## EXERCISE SET:
1) In the article on social media silence, who says that replying "all lives matter" to a "black lives matter" post is worse than total silence?
2) Decide whether each statement agrees with the article on social media silence. Answer yes or no, and quote the words from the article that decide it.
(a) Jelani Alladin is described as a fitness influencer.
(b) Rachel Lindsay was the first black Bachelorette.
(c) Rachel Lindsay says she needs her friends to post about black lives matter.

## EXTRACT TO READ:
# # #
White silence on social media: Why not saying anything is actually saying a lot
Black people across the country have taken to the streets and to their social media feeds to plead through protest that "black lives matter" and "enough is enough." But amidst all the noise and all the hashtags, many say there is nothing quite as deafening as "white silence."
Because for all the people who have flooded social media with George Floyd's name, Ahmaud Arbery's image and countless heartbreaking personal anecdotes of racism in action, there are just as many – and possibly even more – who have borne witness to the pain in black communities and chosen to say nothing.
"It's incredibly hurtful," said Broadway star Jelani Alladin. "And you're telling me that you have no hesitation posting a selfie of yourself... or what you're eating for dinner, and yet you're telling me that you're afraid to say something because you might hurt other people's feelings? Or you don't know what to say? Or you don't have an audience to reach? Were you thinking those things when you posted the other photos? I don't think you were."
Social media silence is nuanced. There are people whose feeds have simply gone dark. There are people who, as Alladin notes, have continued posting selfies and pictures of their food as if nothing is wrong. And, as fitness influencer Trammell Logan tells CBS News, it can even be hurtful when white people post messages about #blacklivesmatter side-by-side with more frivolous content.
"In your natural state of being distraught or sadness, if something extremely personal happens to you, I can't see how you can be in that state and post about it or be about it and then five minutes later like post a cocktail mix, or like you dancing. Our emotions don't necessarily work like that," Logan said.
Catherine Moran Ayeni, an attorney in Texas, told CBS News that for her, worse than total silence is when people respond to a "black lives matter" post with the comment "all lives matter."
"It's a very painful kind of silence because it removes our voice," she said. "It doesn't allow us to express our very specific pain... No one would ever go to a breast cancer walk and criticize them for talking about breast cancer. You wouldn't walk up to someone who has experience as a breast cancer survivor or someone who's lost someone from breast cancer, and say, 'How dare you talk about breast cancer? Why not talk about colon cancer? How dare you exclude other cancers?'"
Rachel Lindsay, who famously broke barriers as the first black Bachelorette, said she is taking note of which white friends and public figures have gone silent. And she believes that, in the digital age, it is the duty of public figures to speak out.
"I'm not saying that you have to speak out and have this, you know, this whole spiel about black lives matter," she told CBS News. "I'm not even necessarily saying that I need you to post. But at the bare minimum, a friend would reach out to another friend. 'How are you doing during this time? I'll admit that I've been silent. I'll admit that I've ignored some of the issues that you face as a black person. But I want you to know that I'm your friend and I see you and I hear you.' I am paying attention to friends that aren't doing that."
# # #
## GIVEN INFORMATION:
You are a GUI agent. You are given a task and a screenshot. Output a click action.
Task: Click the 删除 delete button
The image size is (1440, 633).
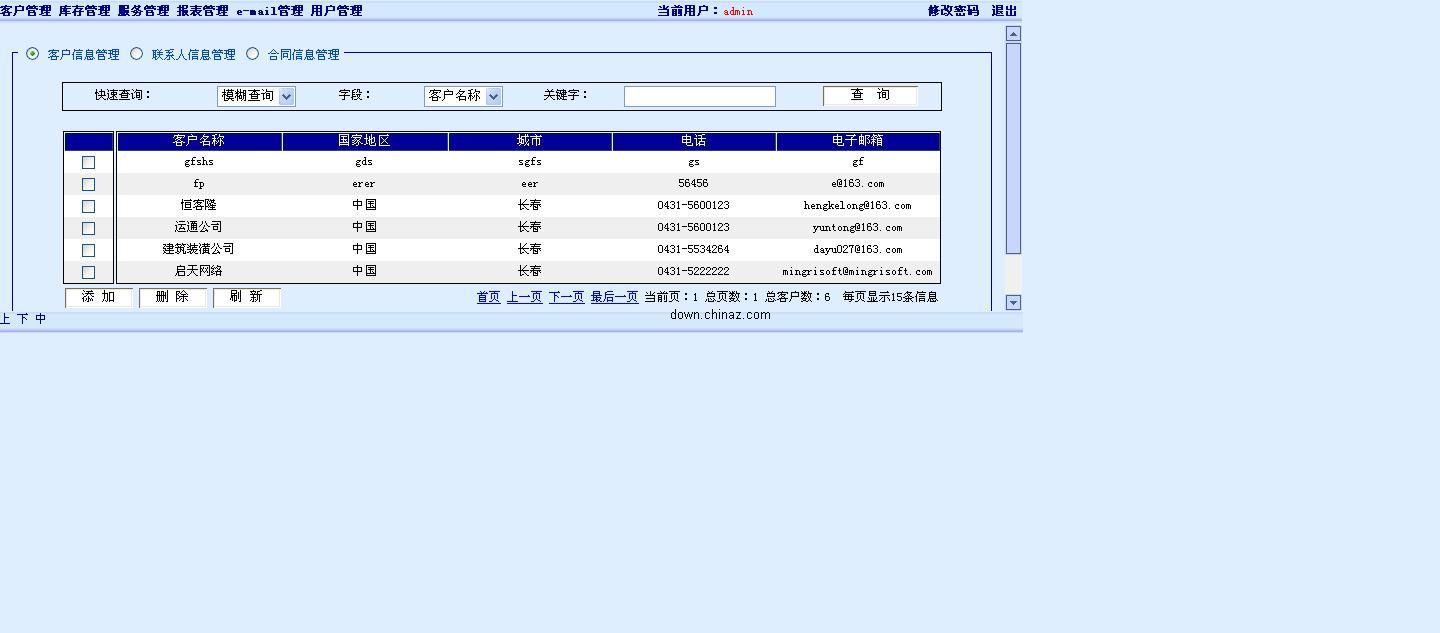[172, 297]
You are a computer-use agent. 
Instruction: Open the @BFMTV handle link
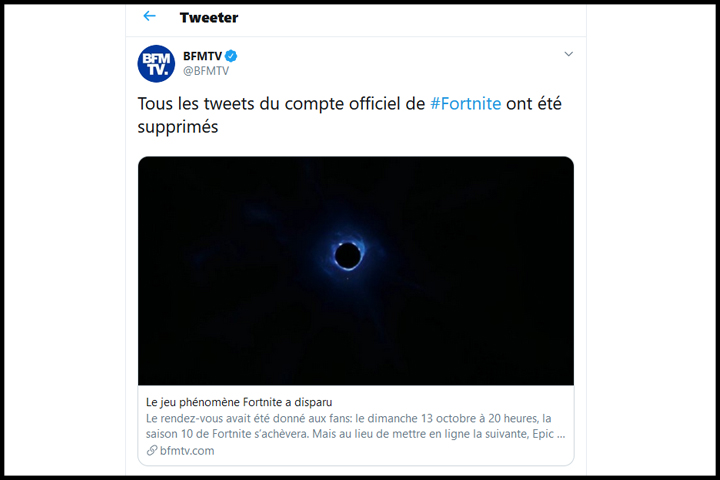point(207,71)
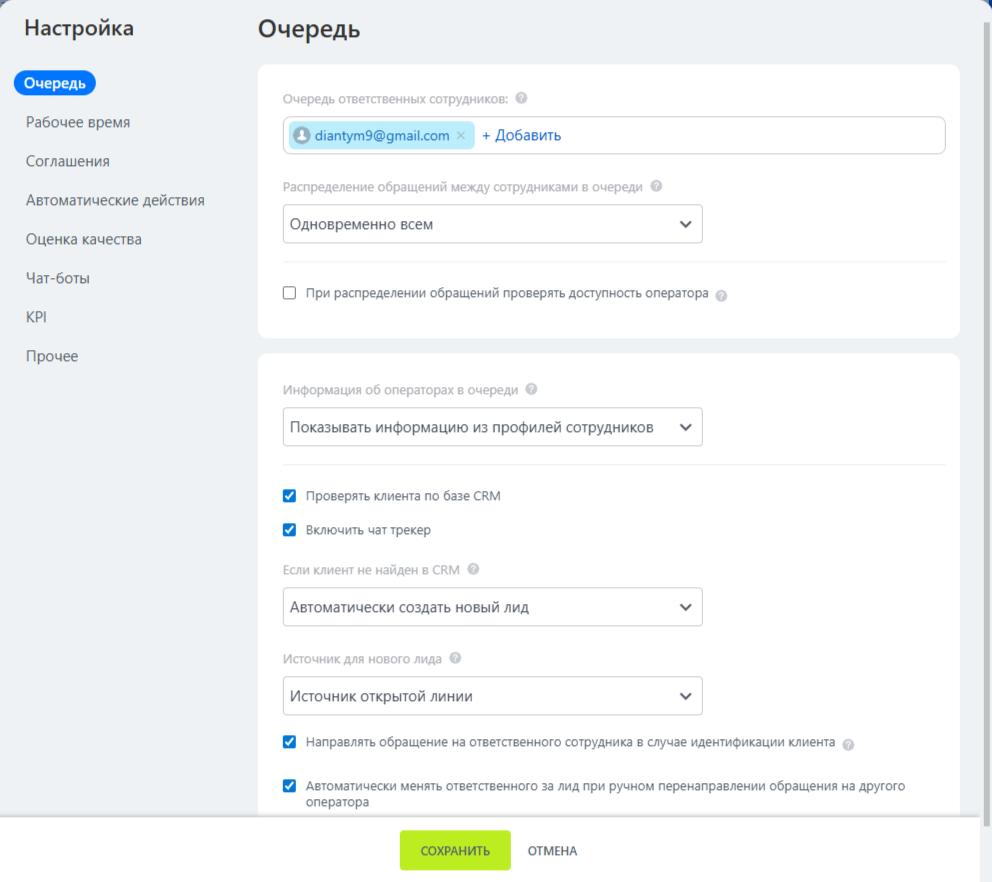Click help icon next to "Очередь ответственных сотрудников"
The width and height of the screenshot is (992, 882).
(521, 99)
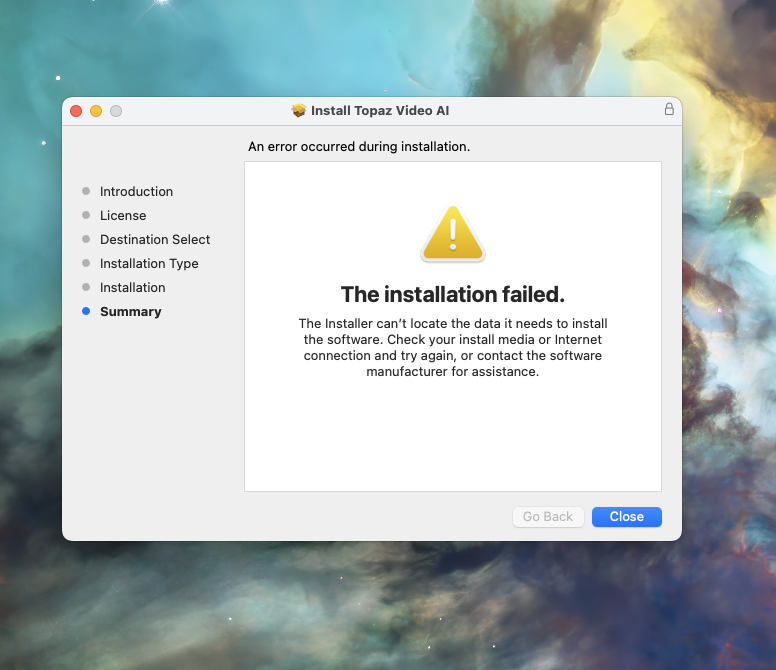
# # #
## ANSWERS:
1) Catherine Moran Ayeni, an attorney in Texas.

2)
(a) No: "Broadway star Jelani Alladin"
(b) Yes: "broke barriers as the first black Bachelorette"
(c) No: "I'm not even necessarily saying that I need you to post."